NWRA: On July 17, the House Water and Power Subcommittee will hold a field hearing in Klamath, Oregon. What will be learned from this field hearing?

KEPPEN: Well we’re hopeful that it will illuminate the true status of where we’re at here with Klamath project operations and its relationship to Endangered Species Act implementation. In particularly, the National Academy of Science in 2003 released their final assessment of the Klamath Basin fisheries challenges that we face, and we’re hoping that the Subcommittee will have an opportunity to learn about that report, what it says about the decision to cut farmer’s water off in 2001 and the menu of actions that it establishes towards recovering fish here in the Klamath Basin. There’s some good strong messages in that study that unfortunately don’t often find their way into media reports

NWRA: What are some of the things the farmers and the Klamath Water Users have been doing?

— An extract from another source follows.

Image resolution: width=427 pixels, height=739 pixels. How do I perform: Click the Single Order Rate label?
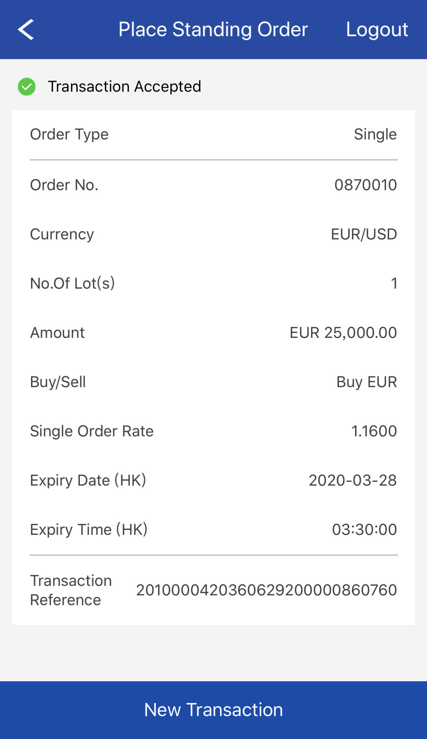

KEPPEN: Well, several things. Shortly after the 2001 water curtailment, a debate brewed in Congress relative to the 2002 farm bill. Working with our delegation we ultimately were able to help secure provisions that provide $50 million worth of NRCS money (or, U.S, Department of Agriculture money) that helps farmers perform actions on their land and improve water use efficiency. And so far since those funds have been secured, we’ve had over 800 applications for on-farm water use efficiency improvements. That’s pretty impressive, considering it requires 25% cost share by the landowners, and a lot of these guys are putting forth their money just within a few years of having virtually no cash flow whatsoever. That’s one example of some of the proactive things that are being done.

Local water users and Klamath Irrigation District have also recently worked with the Bureau of Reclamation to complete a $15 million state of the art fish screen on Upper Klamath Lake that prevents juvenile suckerfish that are on the Endangered Species Act list from getting into project irrigation canals. There’s been a variety of other actions taken, particularly with regards to development of an environmental water bank that compensates farmers to take actions to leave water in Upper Klamath Lake and in the river to help meet these fish requirements. So, just from a conservation standpoint, folks have been very active. In the last two years, Oregon Governor Kulongoski has recognized our association as a leader in conservation and two other entities in our basin in the last year have also been nationally recognized for their conservation efforts. So clearly the farmers haven’t been idle. Unfortunately, the government has not responded with anything beyond recognition plaques. We still haven’t gotten any sort of regulatory flexibility to reflect all these conservation efforts that are already completed or underway.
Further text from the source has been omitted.